— start Available records —

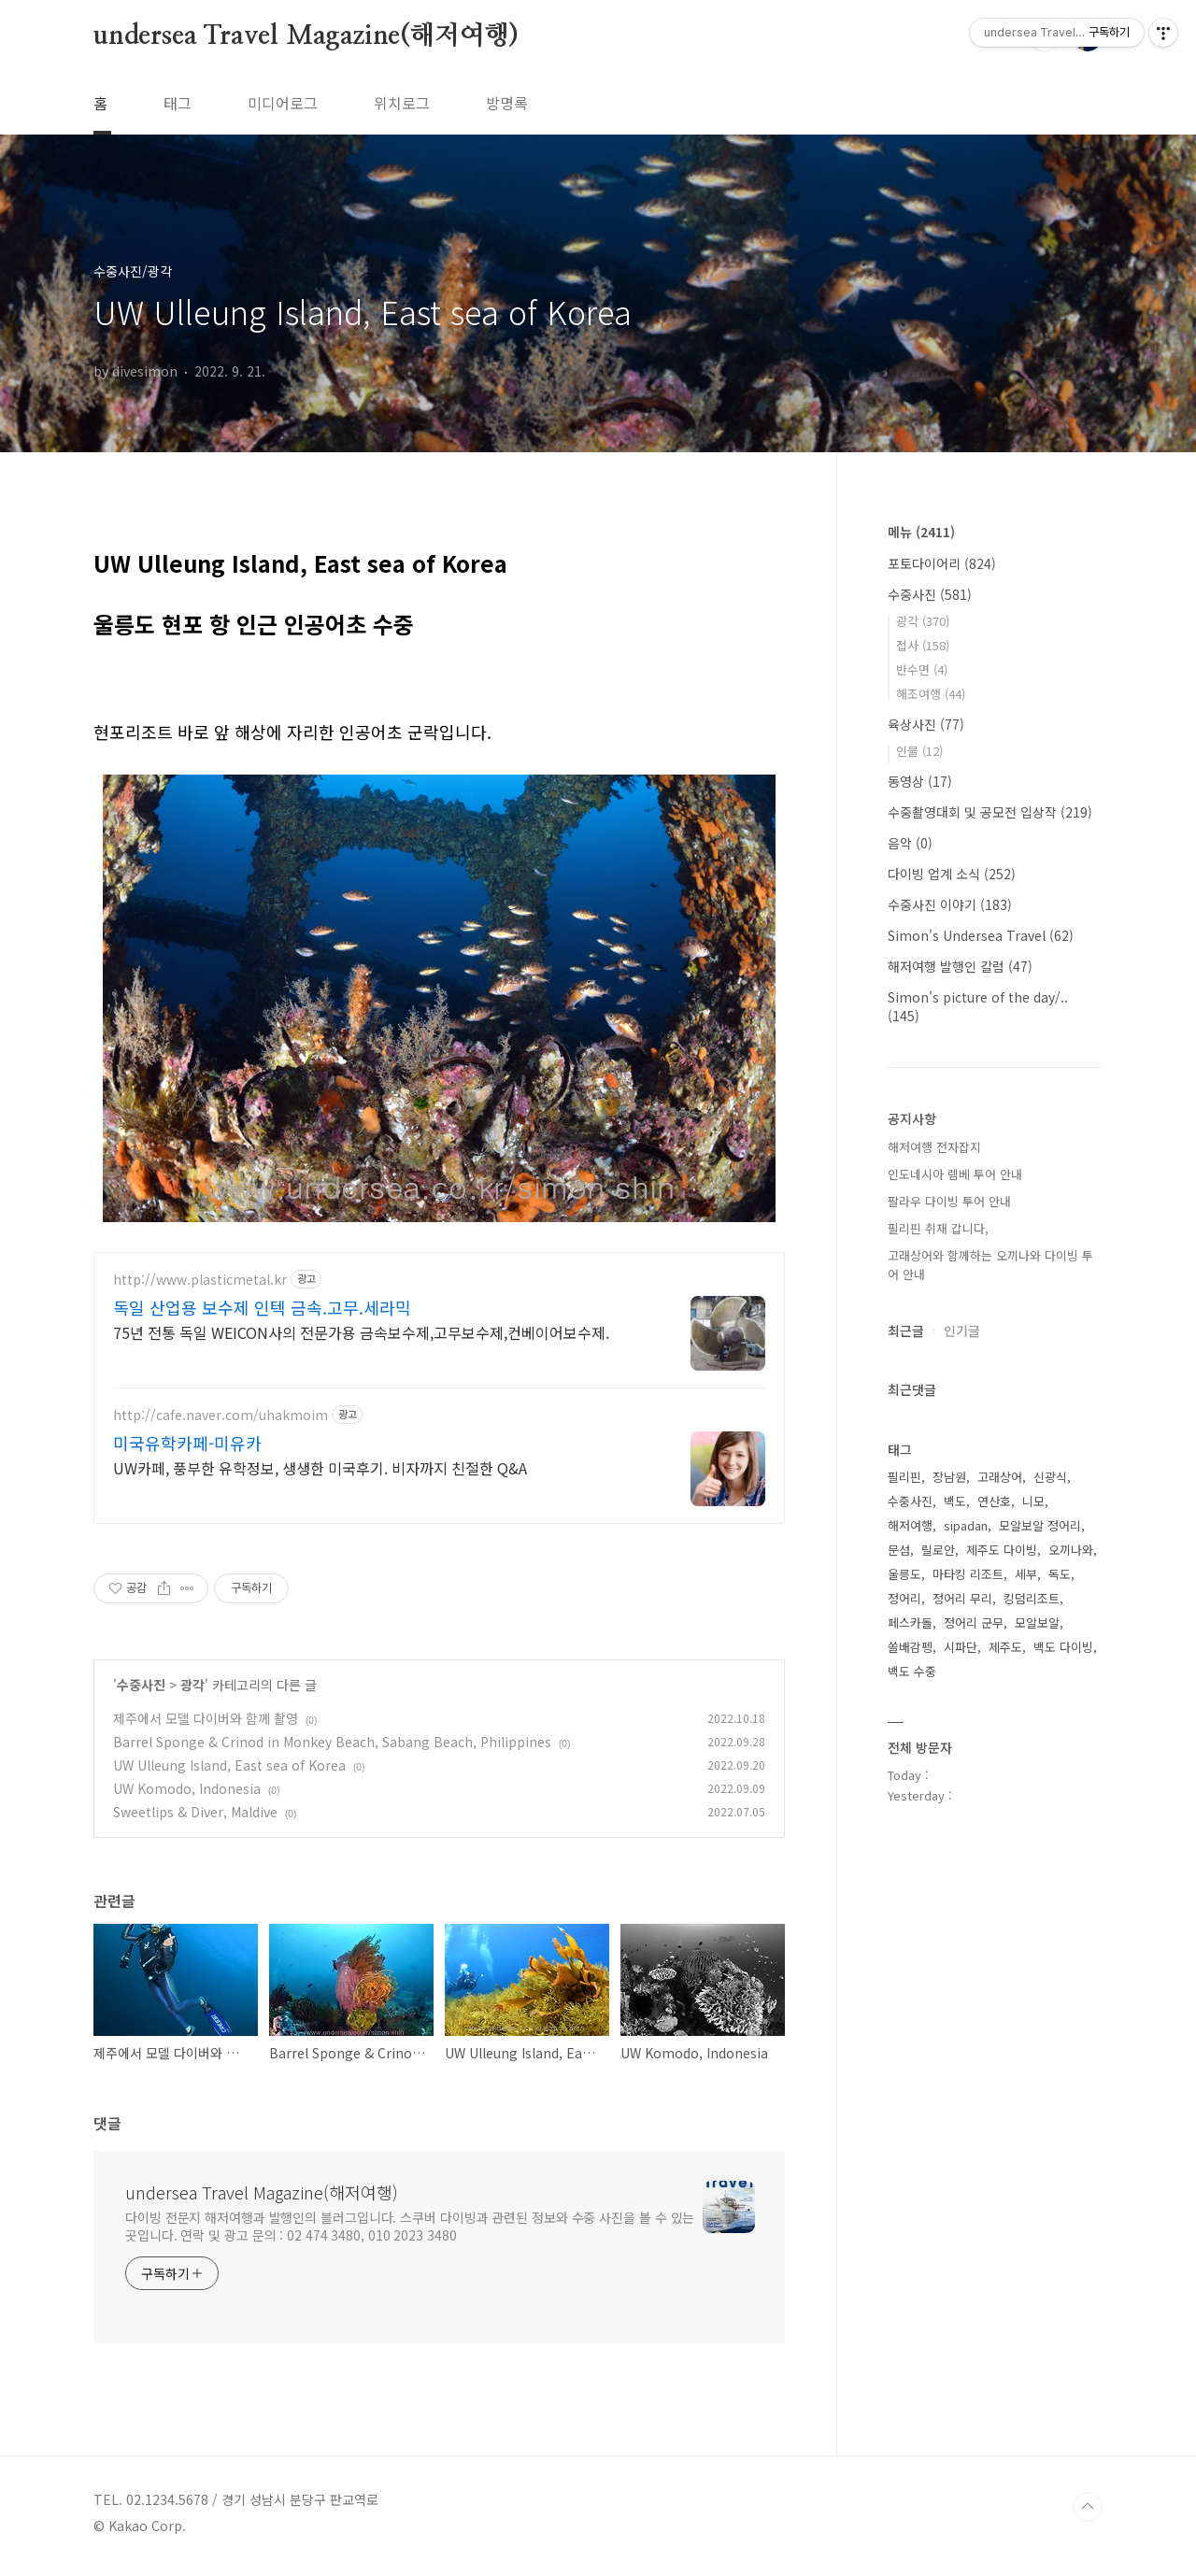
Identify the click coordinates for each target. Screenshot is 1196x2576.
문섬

— end Available records —
— start Available records —

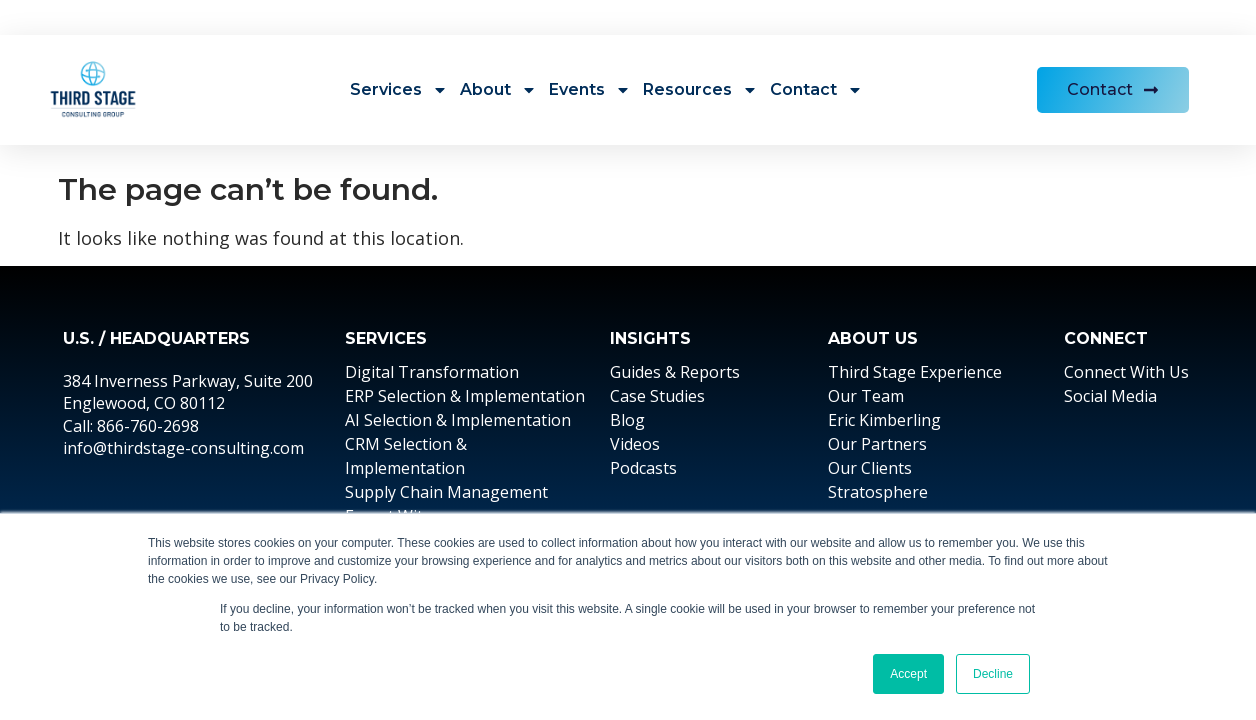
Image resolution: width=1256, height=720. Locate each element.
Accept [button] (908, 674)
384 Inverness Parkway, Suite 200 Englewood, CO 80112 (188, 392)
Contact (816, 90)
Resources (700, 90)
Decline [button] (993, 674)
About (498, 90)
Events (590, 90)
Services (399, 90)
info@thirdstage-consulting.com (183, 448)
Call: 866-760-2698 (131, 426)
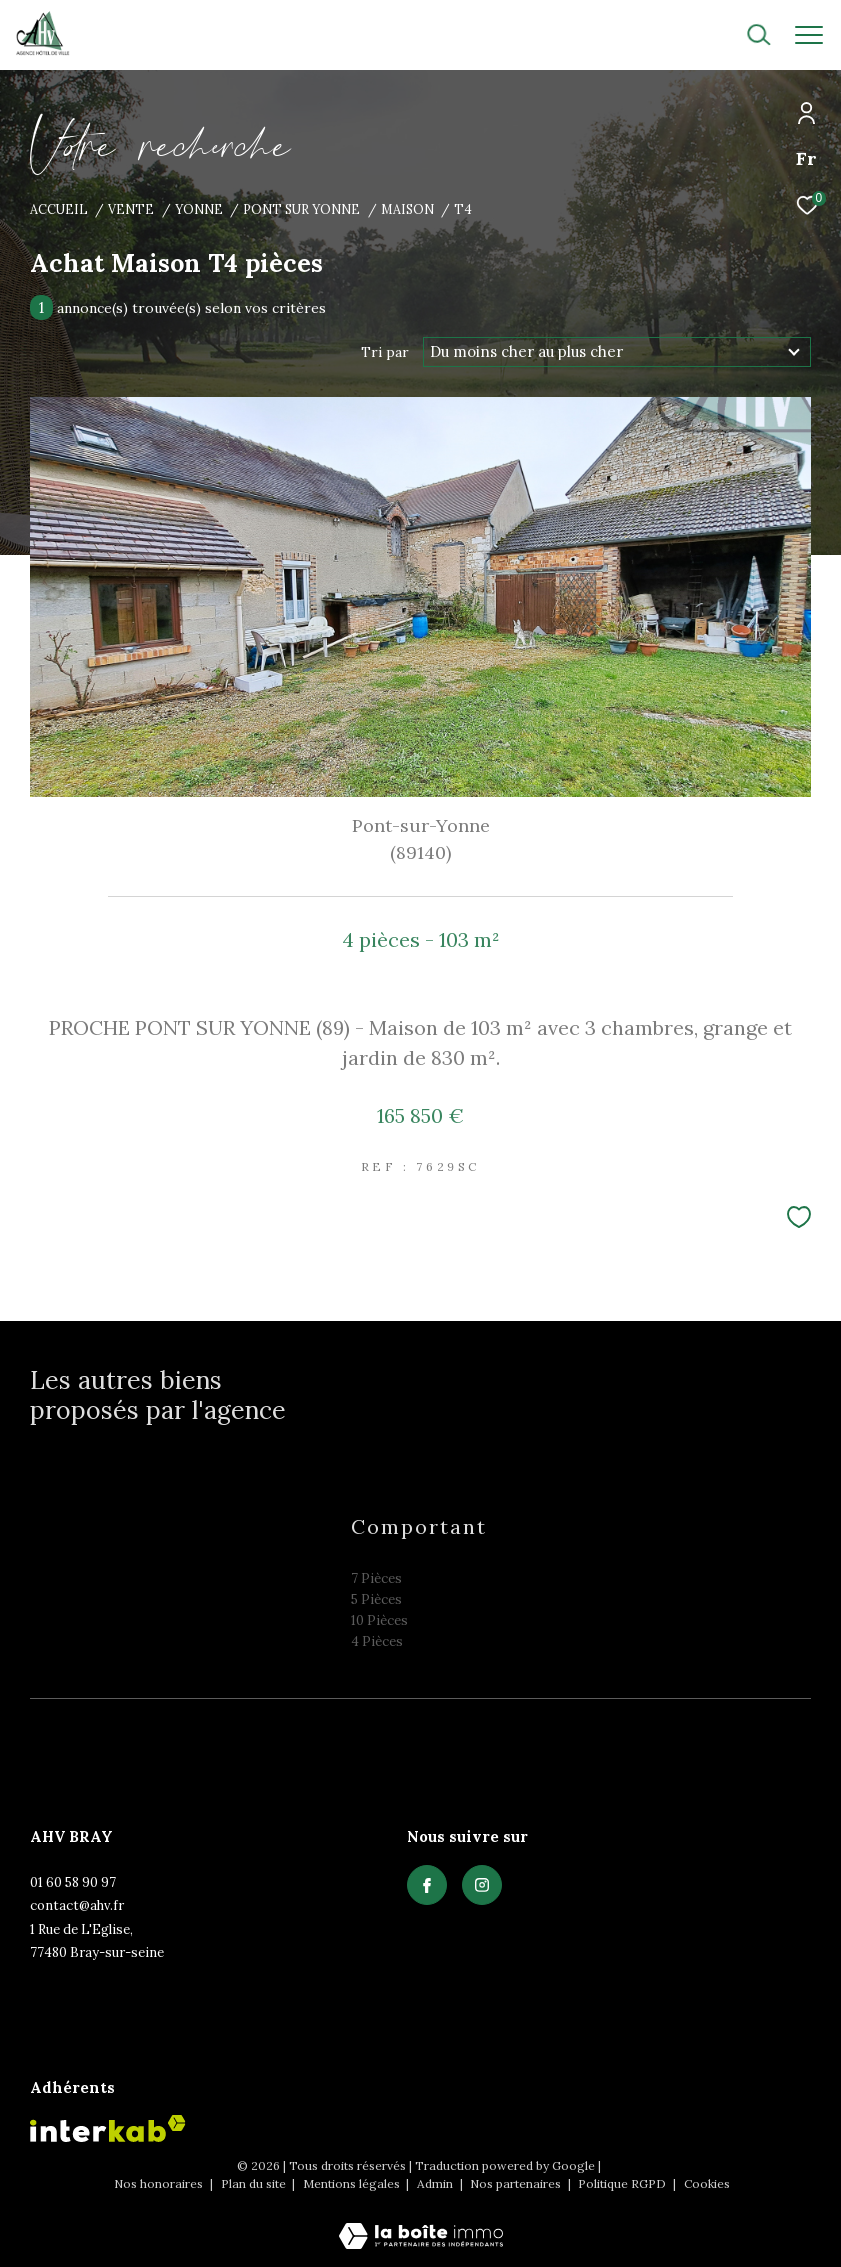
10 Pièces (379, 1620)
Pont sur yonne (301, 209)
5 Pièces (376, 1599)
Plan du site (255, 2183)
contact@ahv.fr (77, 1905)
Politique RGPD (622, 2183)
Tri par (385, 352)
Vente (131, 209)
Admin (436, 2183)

— end Available records —
— start Available records —

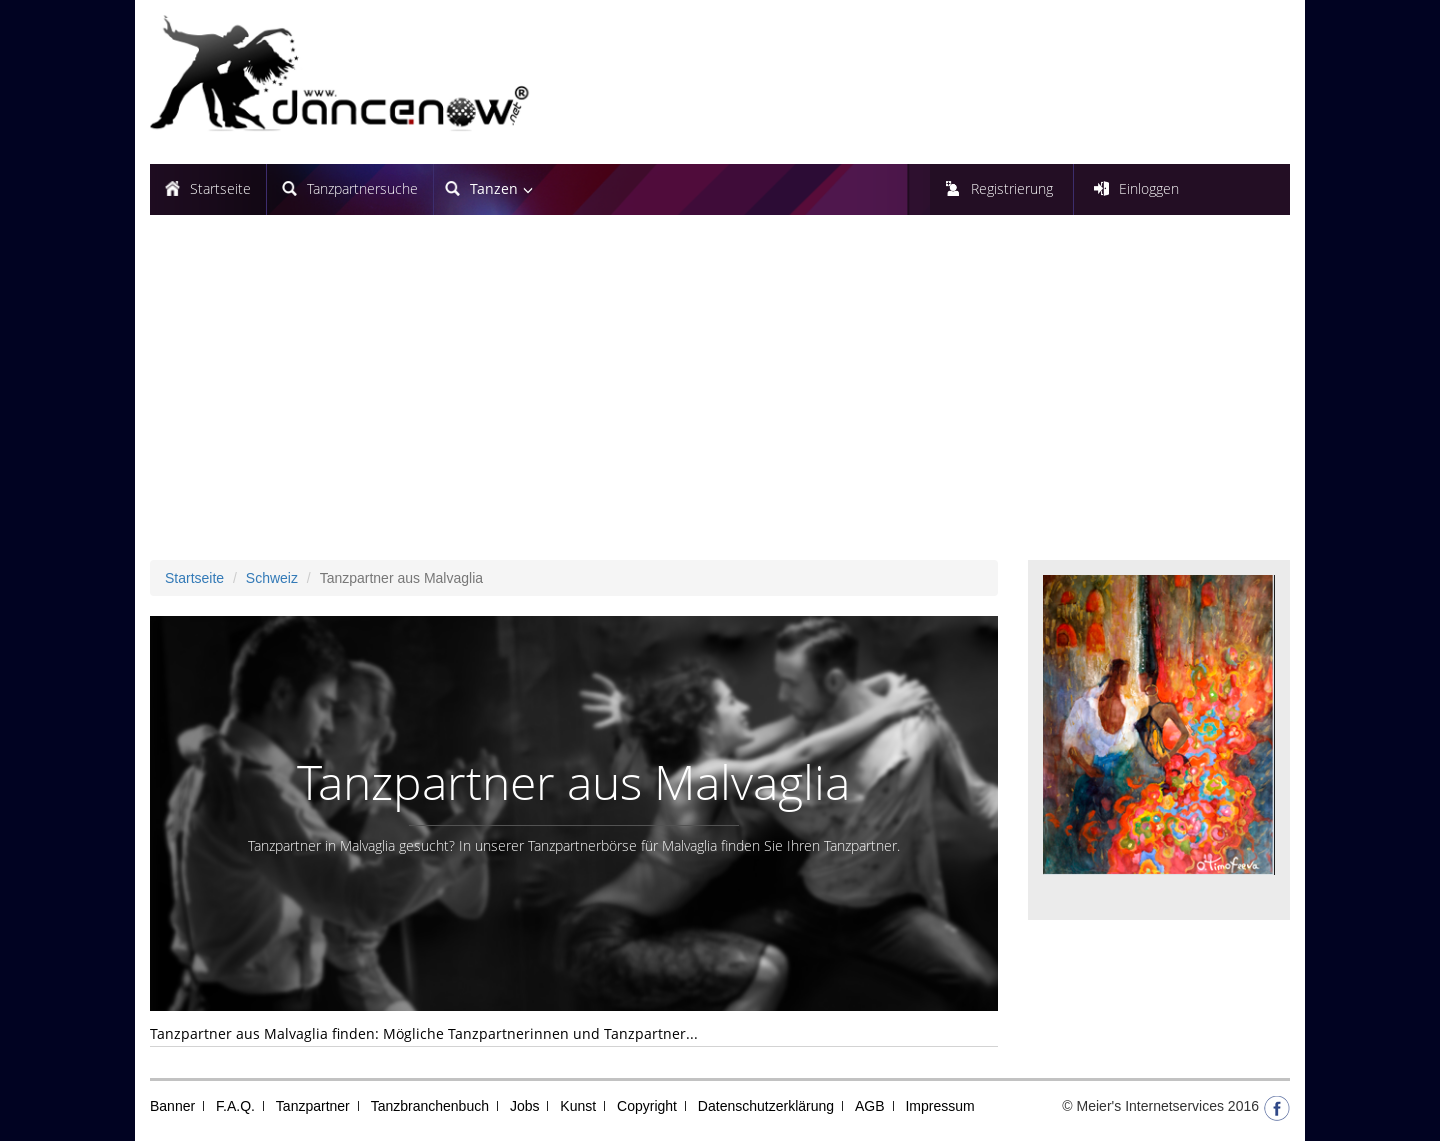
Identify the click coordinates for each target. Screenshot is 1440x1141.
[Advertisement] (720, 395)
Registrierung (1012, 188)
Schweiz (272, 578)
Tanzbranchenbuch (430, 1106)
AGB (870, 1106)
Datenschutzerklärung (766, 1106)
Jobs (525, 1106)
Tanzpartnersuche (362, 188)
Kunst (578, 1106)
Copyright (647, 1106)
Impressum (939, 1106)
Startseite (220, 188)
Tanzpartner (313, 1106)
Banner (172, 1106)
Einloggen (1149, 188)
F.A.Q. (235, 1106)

— end Available records —

> Problem to solve
Copy the part of the material that opens with the line containing "About (498, 90)" and closes with the line containing "Vente (131, 209)", both included, and leave any pictures out of your answer.

> Written answer
About (498, 90)
Events (590, 90)
Services (399, 90)
info@thirdstage-consulting.com (183, 448)
Call: 866-760-2698 (131, 426)
10 Pièces (379, 1620)
Pont sur yonne (301, 209)
5 Pièces (376, 1599)
Plan du site (255, 2183)
contact@ahv.fr (77, 1905)
Politique RGPD (622, 2183)
Tri par (385, 352)
Vente (131, 209)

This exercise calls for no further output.